That bottleneck may soon disappear: A team of MIT chemists and chemical engineers has designed a way to manufacture peptides in mere hours. The new system, described in the March 21st issue of journal ChemBioChem, could have a major impact on peptide drug development, says Bradley Pentelute, an assistant professor of chemistry and leader of the research team.

"Peptides are ubiquitous. They're used in therapeutics, they're found in hydrogels, and they're used to control drug delivery. They're also used as biological probes to image cancer and to study processes inside cells," Pentelute says. "Because you can get these really fast now, you can start to do things you couldn't do before."

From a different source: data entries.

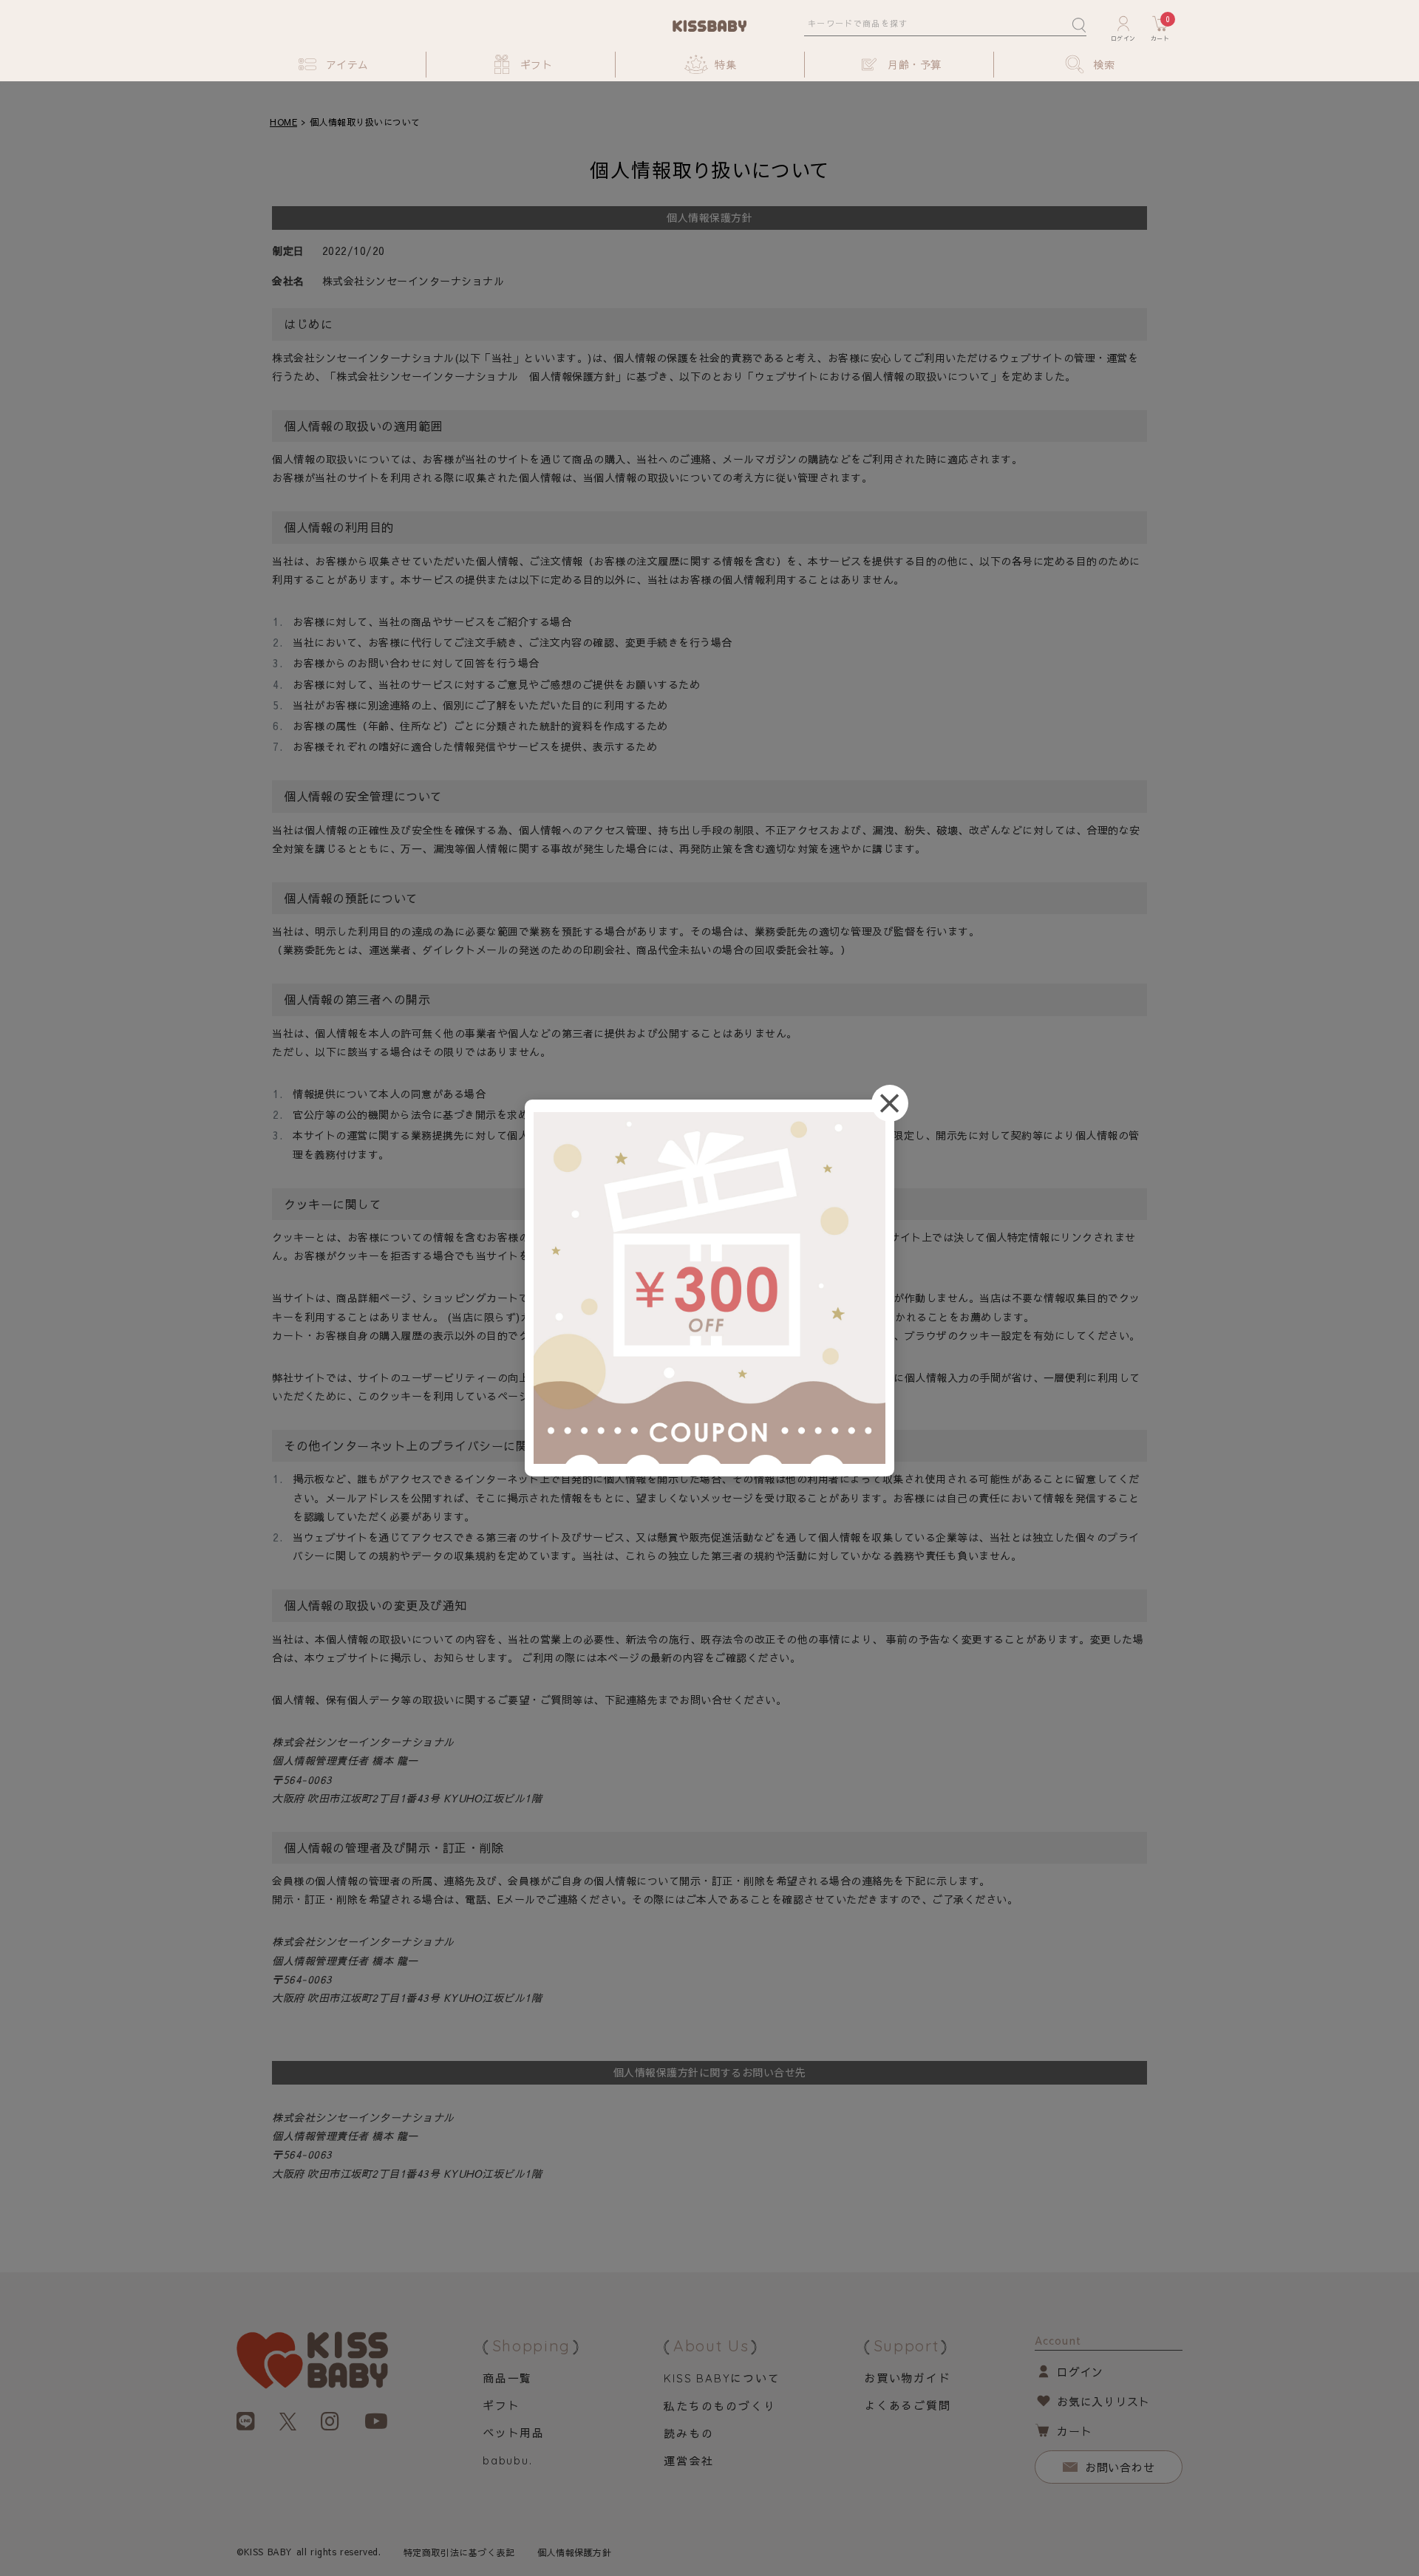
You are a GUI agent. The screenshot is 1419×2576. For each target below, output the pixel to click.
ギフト (501, 2405)
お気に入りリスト (1103, 2401)
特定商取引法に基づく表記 (459, 2552)
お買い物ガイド (907, 2377)
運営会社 (688, 2460)
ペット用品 (514, 2432)
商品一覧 (507, 2377)
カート (1074, 2431)
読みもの (688, 2433)
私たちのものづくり (719, 2405)
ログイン (1080, 2371)
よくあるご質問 (907, 2405)
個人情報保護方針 (574, 2552)
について (722, 2377)
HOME (283, 122)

The lead author of the paper is Mark Simon, a graduate student in Pentelute's lab. Other authors include Klavs Jensen, head of MIT's Department of Chemical Engineering, and Andrea Adamo, a research associate in chemical engineering.

Accelerated manufacturing

Therapeutic peptides usually consist of a chain of 30 to 40 amino acids, the building blocks of proteins. Many universities, including MIT, have facilities to manufacture these peptides, but the process usually takes two to six weeks, using machines developed about 20 years ago.

These machines require about an hour to perform the chemical reactions needed to add one amino acid to a chain. To speed up the process, the MIT team adapted the synthesis reactions so they can be done in a continuous flow system. Using this approach, each amino acid addition takes only a few minutes, and an entire peptide can be assembled in little more than an hour.

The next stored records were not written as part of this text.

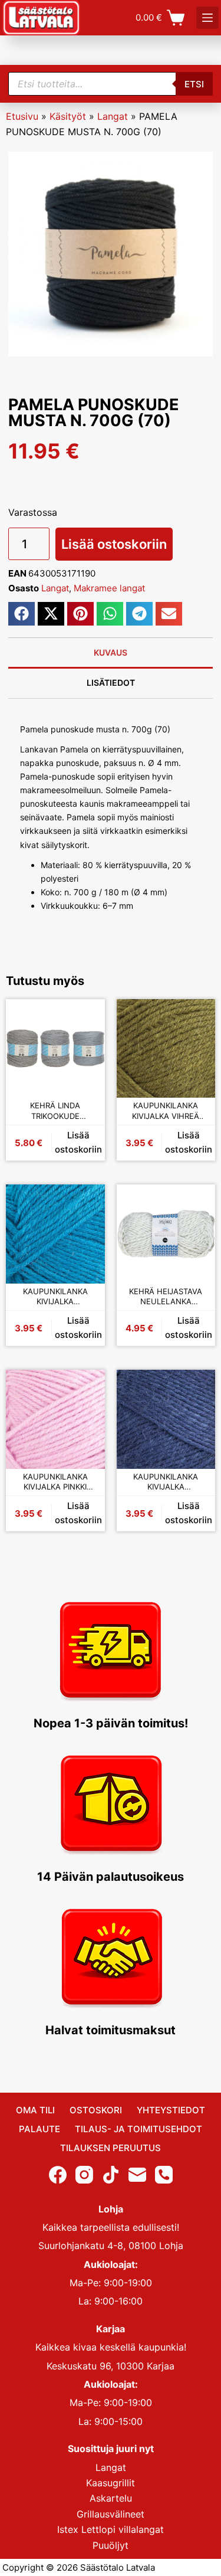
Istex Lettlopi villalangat (110, 2529)
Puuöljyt (110, 2545)
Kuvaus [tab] (110, 652)
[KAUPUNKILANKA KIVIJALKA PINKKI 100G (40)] (55, 1419)
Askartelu (111, 2498)
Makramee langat (109, 588)
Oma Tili (35, 2110)
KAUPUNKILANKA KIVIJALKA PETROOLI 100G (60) (55, 1297)
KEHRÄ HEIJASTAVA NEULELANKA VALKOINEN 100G (165, 1297)
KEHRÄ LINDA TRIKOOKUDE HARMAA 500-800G (55, 1111)
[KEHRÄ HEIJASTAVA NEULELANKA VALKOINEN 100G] (166, 1234)
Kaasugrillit (110, 2483)
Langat (112, 116)
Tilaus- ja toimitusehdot (138, 2129)
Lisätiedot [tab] (111, 682)
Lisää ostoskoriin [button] (78, 1143)
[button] (21, 614)
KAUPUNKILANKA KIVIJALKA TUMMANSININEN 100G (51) (166, 1482)
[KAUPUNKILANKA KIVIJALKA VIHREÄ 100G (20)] (166, 1048)
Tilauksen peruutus (110, 2147)
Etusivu (22, 116)
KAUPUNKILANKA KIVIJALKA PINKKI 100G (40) (55, 1482)
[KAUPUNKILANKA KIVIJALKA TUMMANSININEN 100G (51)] (166, 1419)
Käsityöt (68, 116)
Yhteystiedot (171, 2110)
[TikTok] (111, 2174)
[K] (207, 17)
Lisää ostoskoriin (114, 544)
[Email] (137, 2174)
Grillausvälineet (110, 2513)
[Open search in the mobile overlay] (110, 84)
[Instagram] (84, 2174)
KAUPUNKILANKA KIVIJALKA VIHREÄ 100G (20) (165, 1111)
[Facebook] (58, 2174)
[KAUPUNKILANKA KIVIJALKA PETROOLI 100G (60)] (55, 1234)
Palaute (39, 2129)
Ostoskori (96, 2110)
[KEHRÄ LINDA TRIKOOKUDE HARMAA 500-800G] (55, 1048)
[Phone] (164, 2174)
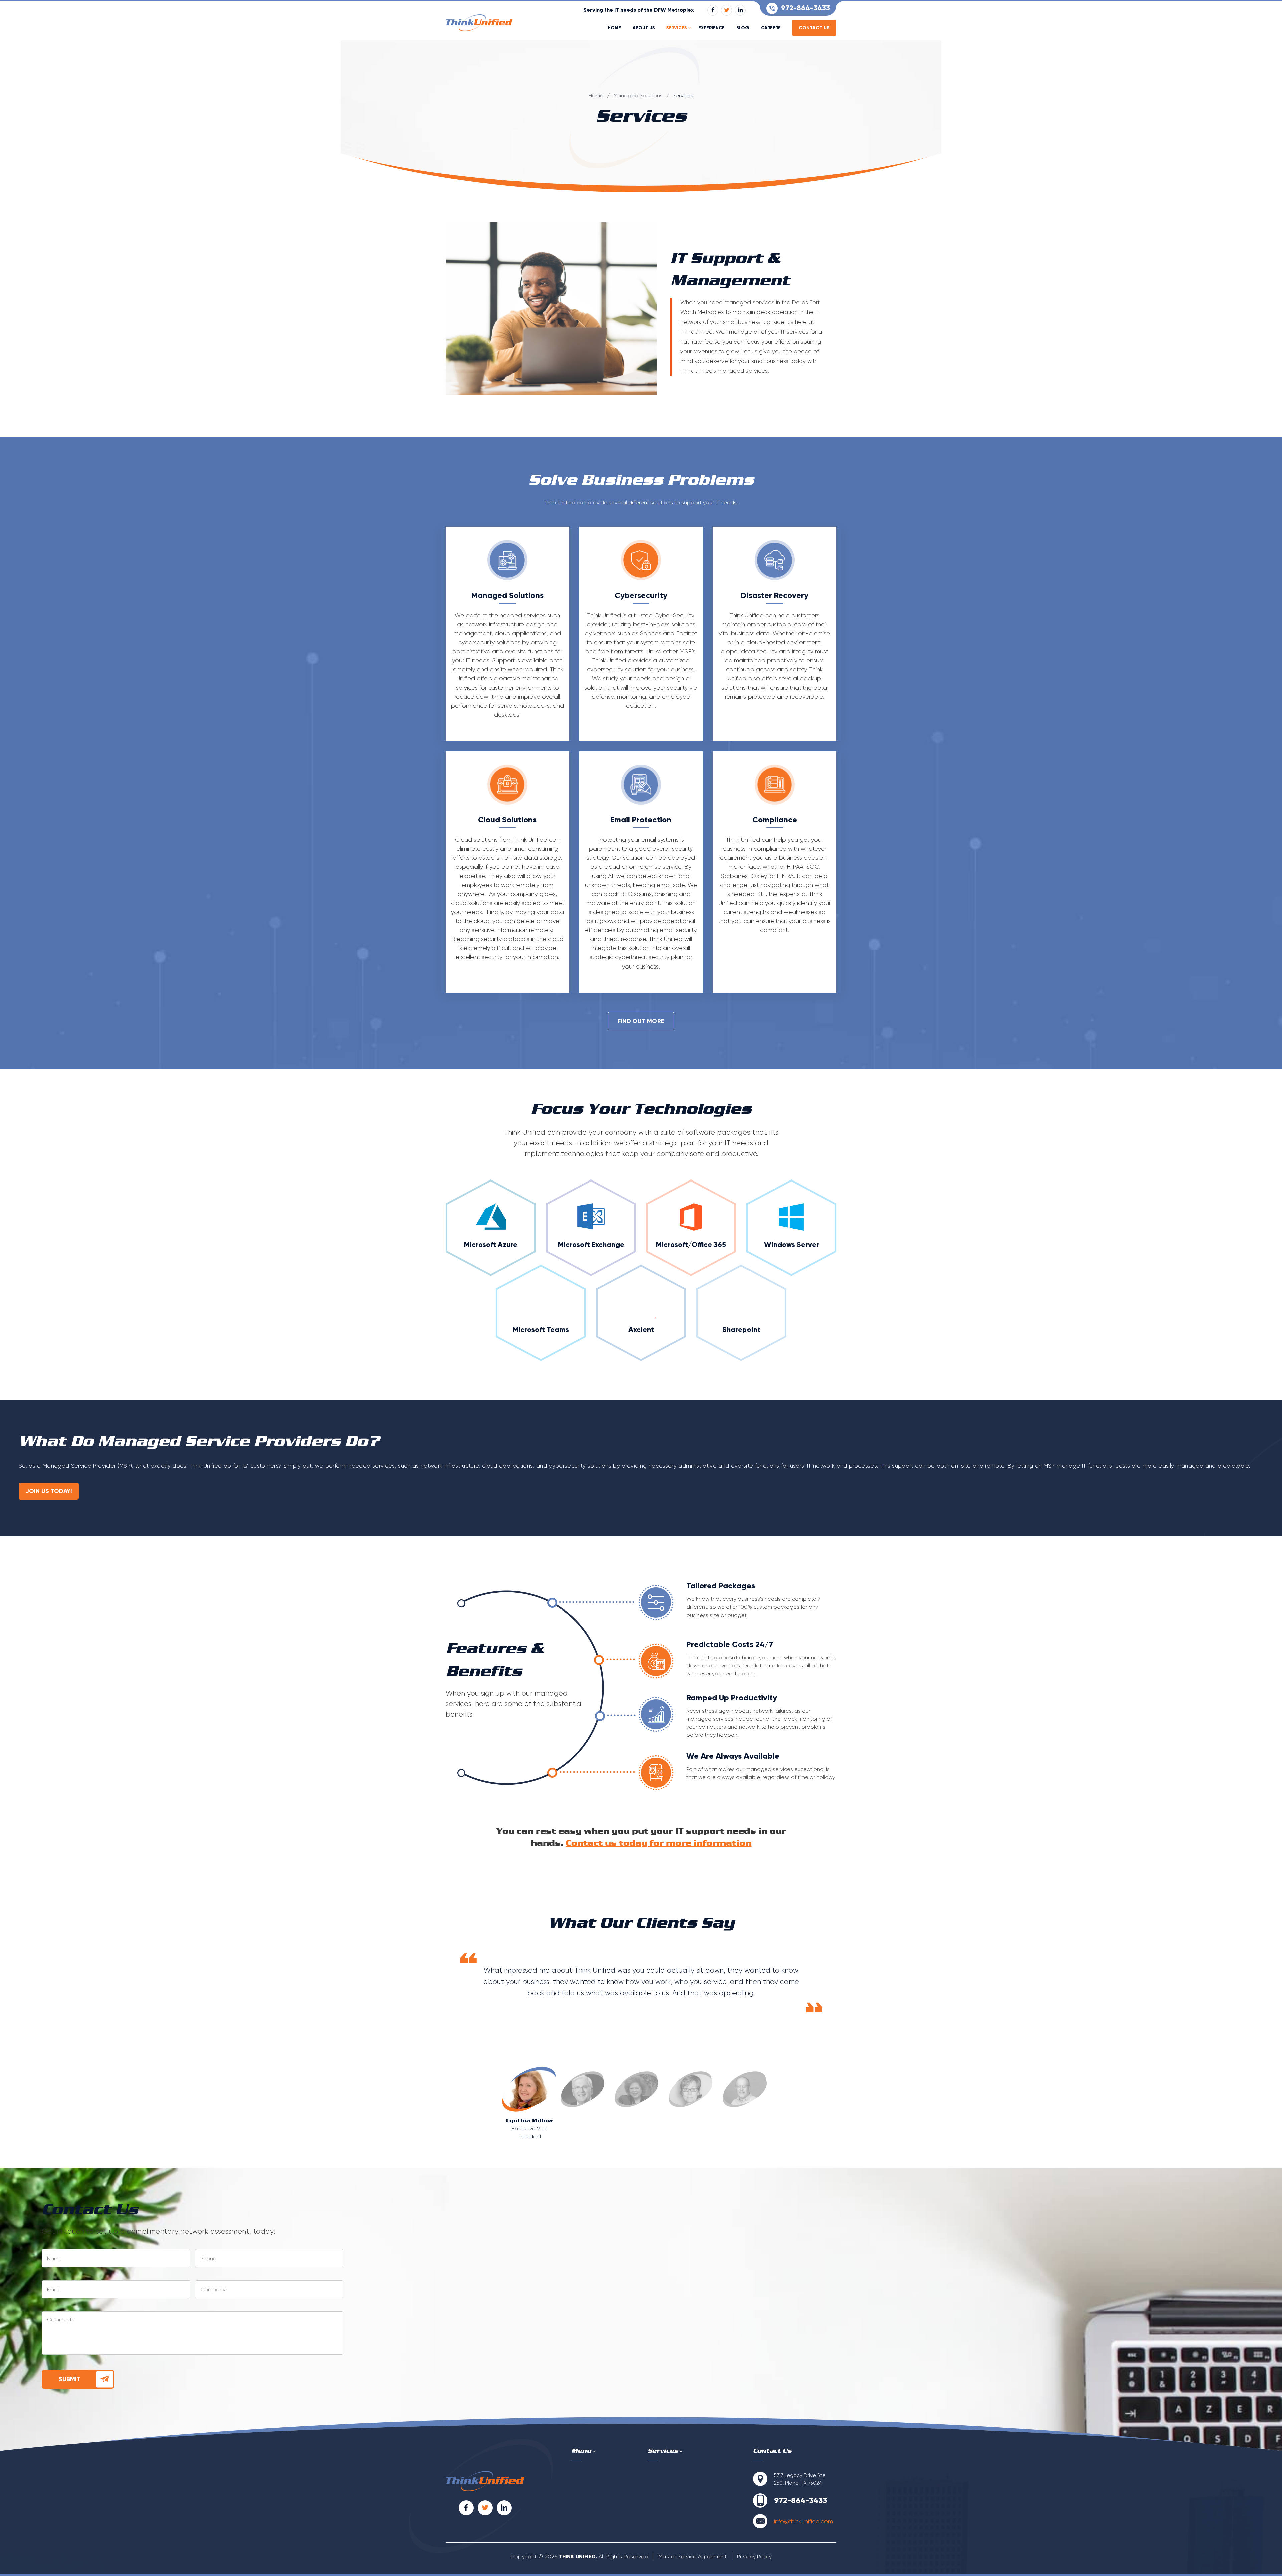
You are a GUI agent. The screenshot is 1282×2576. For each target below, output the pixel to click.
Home (614, 28)
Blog (742, 28)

In future versions, "we think we're going to be able to do each step in under 30 seconds," says Pentelute, who is also an associate member of the Broad Institute. "What that means is you're really going to be able to do anything you want in short periods of time."

The new system has storage vessels for each of the 20 naturally occurring amino acids, connected to pumps that pull out the correct one. As the amino acids flow toward the chamber where the reaction takes place, they travel through a coil where they are preheated to 60 degrees Celsius, which helps speed up the synthesis reaction.

This system produces peptides as pure as those produced with existing machines. "We're on par with the world's best state-of-the-art synthesis, but we can do it much faster now," Pentelute says.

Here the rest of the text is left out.